On 2/4/2011 10:36 AM, Gregory Crosswhite wrote:
> In conclusion, I have found that Boost.Phoenix is simply too painful to use in practice
> for most cases where I have been using Boost.Local. Although it could potentially allow
> for very elegant code in many cases, it is so hard to figure out what you are doing wrong
> that it seems to be more trouble than it is worth. I am actually a little sad at having
> arrived at this conclusion, because the library looked incredibly cool and I was very
> excited about trying it out, and now I am just walking away from the whole experience
> feeling incredibly frustrated. Furthermore, even if I were an expert in it I have trouble
> seeing how in most of the places in my code it would result in code that was either more
> clear or easier to write. The Boost.Local code has extra noise at the beginning, but when
> the main body of the nested function contains lots of calls it is far more expressive to
> write the C++ code directly than to use lots of pheonix::bind functions to accomplish the
> same thing.
> This doesn't mean that I think that Boost.Phoenix is a bad library. Reading through the
> documentation I am absolutely amazed at how it can be used to create very expressive
> functions; the authors have clearly worked very hard on it and should be proud of their
> work. However, it simply cannot be treated as invaliding the need for something like
> Boost.Local, because for one to accomplish many of the same tasks in Boost.Phoenix as one
> can accomplish in Boost.Local one has to deal with a whole lot of extra mental effort and
> frustration, and the result at the end is often less expressive and clear (and potentially
> less maintainable) as it would have been if one had used Boost.Local since the body is no
> longer expressed in standard C++.

You've just scratched the surface, and IMO, learned about the library in
a way that I would not advice. To be honest, I never liked bind -- not a
bit. If I did it my way, I'd write small modular phoenix functions
just like you would in C++ or any FP language, but are fully curryable
and lazy.

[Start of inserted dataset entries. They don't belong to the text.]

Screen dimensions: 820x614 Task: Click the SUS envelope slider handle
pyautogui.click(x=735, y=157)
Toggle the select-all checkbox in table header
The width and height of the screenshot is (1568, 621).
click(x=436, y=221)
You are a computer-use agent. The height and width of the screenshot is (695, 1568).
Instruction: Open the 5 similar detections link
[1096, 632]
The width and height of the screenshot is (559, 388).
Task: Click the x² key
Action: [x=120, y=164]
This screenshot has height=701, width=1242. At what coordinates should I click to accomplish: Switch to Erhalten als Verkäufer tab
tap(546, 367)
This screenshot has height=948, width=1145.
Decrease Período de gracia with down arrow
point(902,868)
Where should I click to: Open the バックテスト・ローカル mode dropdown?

It's very similar to what Local provides, albeit in C++ syntax
instead of macros. By doing so, you avoid overly complex phoenix expressions
and work closer to C++ but at the same time get all the benefits of FP.

As I hinted, it is also possible to provide Local like macros to make
the code even more concise. Right now, admittedly, phoenix function is
more verbose, but it does a lot more and is more flexible.